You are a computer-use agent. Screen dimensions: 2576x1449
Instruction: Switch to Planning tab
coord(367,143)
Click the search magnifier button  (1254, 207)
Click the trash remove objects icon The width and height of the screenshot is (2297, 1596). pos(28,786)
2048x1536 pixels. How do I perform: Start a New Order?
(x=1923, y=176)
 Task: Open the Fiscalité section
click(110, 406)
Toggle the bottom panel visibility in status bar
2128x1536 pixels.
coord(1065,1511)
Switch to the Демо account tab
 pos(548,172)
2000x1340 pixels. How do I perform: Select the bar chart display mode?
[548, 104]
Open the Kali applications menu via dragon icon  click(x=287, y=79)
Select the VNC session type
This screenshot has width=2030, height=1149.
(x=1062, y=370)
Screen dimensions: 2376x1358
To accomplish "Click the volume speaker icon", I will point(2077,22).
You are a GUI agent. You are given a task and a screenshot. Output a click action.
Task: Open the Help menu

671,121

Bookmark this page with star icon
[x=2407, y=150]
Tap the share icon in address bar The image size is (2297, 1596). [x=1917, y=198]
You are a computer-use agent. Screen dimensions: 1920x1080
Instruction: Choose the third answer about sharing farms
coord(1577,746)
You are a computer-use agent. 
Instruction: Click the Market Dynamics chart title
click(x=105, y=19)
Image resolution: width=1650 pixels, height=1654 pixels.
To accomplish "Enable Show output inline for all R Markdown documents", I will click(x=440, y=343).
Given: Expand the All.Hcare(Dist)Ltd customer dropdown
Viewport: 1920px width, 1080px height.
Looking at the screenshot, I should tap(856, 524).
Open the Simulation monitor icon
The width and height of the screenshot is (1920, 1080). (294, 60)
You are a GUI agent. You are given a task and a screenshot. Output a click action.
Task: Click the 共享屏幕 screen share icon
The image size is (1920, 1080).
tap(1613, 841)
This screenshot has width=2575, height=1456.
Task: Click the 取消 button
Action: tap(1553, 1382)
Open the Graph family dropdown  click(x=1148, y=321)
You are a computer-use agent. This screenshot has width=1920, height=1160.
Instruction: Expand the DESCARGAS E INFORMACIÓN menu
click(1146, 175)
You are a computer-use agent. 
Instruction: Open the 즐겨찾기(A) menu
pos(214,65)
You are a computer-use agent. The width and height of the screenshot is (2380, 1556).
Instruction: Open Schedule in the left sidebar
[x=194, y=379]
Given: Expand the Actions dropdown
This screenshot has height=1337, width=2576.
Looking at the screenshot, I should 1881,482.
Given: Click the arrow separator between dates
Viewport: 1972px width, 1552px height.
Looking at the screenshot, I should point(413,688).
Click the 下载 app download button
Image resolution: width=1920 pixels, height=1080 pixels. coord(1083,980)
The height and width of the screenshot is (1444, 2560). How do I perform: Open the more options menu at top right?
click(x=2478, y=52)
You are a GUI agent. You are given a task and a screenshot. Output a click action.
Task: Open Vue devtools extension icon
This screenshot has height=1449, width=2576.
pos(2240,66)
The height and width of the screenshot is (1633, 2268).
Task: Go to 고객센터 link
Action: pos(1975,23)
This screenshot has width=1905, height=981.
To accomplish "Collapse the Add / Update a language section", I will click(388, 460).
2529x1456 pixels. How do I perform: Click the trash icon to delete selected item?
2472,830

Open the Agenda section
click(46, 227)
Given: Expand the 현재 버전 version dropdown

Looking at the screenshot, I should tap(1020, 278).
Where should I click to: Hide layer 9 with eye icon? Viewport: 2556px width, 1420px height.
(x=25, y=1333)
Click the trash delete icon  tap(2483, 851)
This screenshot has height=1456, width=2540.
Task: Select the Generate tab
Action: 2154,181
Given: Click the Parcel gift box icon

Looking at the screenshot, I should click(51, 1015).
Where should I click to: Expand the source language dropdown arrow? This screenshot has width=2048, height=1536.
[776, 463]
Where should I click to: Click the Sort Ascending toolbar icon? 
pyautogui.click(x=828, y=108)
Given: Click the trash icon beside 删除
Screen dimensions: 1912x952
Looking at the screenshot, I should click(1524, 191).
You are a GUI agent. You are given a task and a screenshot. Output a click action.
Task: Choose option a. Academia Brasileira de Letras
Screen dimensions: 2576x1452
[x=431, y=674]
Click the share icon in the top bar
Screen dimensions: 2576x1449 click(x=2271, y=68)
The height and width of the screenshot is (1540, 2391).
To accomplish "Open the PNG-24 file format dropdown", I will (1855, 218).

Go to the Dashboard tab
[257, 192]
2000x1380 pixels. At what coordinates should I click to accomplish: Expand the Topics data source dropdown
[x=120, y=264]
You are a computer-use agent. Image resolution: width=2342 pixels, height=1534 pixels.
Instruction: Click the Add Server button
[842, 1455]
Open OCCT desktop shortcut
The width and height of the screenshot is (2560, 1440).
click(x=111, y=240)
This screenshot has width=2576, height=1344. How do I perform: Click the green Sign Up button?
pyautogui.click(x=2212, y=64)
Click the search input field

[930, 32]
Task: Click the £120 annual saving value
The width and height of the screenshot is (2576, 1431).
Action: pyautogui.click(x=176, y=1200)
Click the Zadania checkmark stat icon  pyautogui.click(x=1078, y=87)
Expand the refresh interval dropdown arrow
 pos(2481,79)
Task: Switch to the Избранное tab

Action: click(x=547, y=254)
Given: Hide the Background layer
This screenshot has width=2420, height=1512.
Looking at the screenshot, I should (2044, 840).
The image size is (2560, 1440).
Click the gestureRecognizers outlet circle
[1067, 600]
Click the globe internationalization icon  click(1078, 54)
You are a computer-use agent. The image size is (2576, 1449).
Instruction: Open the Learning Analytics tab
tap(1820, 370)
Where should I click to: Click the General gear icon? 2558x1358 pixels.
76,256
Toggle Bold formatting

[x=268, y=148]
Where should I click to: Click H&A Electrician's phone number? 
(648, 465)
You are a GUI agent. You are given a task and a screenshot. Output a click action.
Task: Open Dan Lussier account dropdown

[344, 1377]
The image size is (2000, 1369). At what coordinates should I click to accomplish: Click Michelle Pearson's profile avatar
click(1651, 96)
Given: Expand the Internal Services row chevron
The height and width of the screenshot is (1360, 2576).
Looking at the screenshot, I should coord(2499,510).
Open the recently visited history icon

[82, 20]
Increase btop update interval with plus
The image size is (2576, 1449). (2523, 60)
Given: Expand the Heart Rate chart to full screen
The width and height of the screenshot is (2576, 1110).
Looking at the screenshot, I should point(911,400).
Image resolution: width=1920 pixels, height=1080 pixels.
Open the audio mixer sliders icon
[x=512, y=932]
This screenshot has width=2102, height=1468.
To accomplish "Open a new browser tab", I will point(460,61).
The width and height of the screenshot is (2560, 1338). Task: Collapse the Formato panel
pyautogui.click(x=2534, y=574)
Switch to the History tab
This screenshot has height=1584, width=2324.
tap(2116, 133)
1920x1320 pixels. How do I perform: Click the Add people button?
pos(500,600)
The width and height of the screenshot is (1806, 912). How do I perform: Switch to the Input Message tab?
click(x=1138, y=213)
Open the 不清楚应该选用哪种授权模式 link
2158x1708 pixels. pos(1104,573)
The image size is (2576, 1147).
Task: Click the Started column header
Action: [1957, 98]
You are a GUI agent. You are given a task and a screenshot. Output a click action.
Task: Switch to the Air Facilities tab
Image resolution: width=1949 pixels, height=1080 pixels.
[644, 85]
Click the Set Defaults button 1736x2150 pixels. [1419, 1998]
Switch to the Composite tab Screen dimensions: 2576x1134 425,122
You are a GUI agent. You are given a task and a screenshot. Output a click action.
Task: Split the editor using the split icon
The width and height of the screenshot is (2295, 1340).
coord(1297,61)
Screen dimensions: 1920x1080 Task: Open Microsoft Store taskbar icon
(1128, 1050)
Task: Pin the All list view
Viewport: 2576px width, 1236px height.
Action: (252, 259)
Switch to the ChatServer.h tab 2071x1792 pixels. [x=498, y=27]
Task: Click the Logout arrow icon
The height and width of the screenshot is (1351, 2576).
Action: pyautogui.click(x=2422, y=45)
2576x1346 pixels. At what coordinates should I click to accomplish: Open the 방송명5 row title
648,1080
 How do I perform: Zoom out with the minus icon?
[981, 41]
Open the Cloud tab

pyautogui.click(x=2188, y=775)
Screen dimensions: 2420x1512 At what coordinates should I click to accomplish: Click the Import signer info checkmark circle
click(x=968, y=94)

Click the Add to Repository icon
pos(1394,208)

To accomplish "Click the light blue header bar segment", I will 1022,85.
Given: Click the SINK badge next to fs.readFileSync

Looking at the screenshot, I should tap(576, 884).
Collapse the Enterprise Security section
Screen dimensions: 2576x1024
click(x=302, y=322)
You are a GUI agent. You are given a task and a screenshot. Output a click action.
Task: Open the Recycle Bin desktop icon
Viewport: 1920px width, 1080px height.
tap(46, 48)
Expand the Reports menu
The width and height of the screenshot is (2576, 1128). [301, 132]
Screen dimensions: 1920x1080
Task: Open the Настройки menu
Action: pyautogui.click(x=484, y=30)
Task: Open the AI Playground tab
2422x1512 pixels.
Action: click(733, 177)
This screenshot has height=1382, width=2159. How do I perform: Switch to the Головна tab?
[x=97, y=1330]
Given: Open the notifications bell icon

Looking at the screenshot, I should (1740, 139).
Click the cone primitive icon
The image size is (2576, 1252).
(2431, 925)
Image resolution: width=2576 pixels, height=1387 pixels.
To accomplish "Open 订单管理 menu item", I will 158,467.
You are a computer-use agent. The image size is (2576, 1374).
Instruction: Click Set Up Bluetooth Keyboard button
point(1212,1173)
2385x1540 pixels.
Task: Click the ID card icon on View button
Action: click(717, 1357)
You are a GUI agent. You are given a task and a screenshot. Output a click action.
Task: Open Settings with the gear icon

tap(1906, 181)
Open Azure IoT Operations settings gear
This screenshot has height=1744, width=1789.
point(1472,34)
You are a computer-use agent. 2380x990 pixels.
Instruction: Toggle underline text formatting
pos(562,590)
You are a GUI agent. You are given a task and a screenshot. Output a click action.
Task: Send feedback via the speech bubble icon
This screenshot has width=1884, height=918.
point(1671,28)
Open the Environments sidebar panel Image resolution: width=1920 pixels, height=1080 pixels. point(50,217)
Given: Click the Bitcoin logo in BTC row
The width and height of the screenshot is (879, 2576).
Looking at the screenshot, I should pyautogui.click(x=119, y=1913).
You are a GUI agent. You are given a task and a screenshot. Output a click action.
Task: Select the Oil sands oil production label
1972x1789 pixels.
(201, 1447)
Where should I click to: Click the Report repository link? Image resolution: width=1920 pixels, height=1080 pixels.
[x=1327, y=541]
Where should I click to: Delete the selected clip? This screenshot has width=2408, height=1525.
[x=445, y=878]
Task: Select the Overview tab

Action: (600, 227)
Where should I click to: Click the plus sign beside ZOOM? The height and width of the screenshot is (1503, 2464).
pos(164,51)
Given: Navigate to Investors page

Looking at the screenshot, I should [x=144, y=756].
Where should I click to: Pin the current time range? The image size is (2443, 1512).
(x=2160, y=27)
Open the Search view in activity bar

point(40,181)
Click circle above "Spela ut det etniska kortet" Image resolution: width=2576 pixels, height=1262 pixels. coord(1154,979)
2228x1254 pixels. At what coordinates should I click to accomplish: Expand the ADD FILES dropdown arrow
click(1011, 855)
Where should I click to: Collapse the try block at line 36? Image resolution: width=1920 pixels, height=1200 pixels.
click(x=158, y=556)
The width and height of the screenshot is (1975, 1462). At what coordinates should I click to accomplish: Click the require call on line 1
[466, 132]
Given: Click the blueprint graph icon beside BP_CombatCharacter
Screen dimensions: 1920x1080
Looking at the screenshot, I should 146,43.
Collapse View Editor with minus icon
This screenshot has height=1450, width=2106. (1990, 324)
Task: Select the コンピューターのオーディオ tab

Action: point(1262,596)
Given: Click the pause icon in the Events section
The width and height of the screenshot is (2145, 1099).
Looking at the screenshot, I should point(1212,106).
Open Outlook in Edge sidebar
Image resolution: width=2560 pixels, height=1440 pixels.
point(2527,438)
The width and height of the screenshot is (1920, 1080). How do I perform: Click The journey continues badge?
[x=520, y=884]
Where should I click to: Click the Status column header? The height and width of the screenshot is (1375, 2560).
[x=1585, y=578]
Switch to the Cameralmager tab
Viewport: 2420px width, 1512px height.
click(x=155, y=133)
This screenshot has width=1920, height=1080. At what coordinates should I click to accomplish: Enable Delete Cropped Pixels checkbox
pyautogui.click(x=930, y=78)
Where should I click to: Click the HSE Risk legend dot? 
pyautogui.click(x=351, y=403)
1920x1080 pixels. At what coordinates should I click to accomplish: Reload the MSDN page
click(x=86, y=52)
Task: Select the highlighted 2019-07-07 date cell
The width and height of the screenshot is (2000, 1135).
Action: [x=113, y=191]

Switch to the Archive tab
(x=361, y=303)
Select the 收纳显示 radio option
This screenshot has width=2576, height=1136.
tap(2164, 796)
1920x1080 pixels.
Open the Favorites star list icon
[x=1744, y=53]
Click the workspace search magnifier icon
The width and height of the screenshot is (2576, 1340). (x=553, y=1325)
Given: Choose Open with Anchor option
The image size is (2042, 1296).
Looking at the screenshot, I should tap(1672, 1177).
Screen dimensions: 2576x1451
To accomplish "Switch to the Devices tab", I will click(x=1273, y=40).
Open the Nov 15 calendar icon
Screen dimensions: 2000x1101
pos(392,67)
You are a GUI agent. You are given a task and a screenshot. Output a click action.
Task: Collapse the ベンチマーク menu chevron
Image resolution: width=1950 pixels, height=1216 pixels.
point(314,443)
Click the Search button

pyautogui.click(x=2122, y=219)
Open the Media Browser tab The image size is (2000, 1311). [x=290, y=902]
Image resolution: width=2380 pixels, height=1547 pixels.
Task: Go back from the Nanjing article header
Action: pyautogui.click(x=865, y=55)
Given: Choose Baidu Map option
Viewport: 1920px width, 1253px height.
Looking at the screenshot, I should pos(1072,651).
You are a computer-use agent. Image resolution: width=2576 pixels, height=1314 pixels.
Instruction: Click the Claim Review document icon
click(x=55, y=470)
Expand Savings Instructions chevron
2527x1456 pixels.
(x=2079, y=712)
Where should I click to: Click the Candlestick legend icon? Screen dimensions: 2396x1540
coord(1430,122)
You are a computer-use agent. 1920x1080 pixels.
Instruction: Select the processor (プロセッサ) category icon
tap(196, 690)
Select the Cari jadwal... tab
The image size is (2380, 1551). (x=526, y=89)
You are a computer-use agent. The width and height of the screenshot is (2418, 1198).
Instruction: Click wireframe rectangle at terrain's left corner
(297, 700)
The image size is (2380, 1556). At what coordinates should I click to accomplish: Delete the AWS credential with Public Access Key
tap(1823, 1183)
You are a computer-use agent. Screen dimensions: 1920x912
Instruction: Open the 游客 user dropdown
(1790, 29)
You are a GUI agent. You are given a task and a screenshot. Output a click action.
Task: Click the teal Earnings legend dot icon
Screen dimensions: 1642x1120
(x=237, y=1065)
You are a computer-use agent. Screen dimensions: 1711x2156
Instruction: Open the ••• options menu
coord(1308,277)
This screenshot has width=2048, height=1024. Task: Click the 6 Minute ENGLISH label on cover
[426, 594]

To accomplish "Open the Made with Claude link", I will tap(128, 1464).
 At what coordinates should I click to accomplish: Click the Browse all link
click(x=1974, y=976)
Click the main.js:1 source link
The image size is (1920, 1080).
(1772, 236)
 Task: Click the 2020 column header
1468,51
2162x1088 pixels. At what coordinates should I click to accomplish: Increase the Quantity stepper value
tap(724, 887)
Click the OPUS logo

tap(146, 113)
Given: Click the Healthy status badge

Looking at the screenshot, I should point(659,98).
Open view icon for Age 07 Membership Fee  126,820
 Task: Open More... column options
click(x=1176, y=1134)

########################################

# TASK PROMPT:
Set down exactly the lines of the data above, beginning with the line that has "Bookmark this page with star icon" and ending with the line that has "Image resolution: width=1650", and no others.

# ANSWER SECTION:
Bookmark this page with star icon
[x=2407, y=150]
Tap the share icon in address bar The image size is (2297, 1596). [x=1917, y=198]
You are a computer-use agent. Screen dimensions: 1920x1080
Instruction: Choose the third answer about sharing farms
coord(1577,746)
You are a computer-use agent. 
Instruction: Click the Market Dynamics chart title
click(x=105, y=19)
Image resolution: width=1650 pixels, height=1654 pixels.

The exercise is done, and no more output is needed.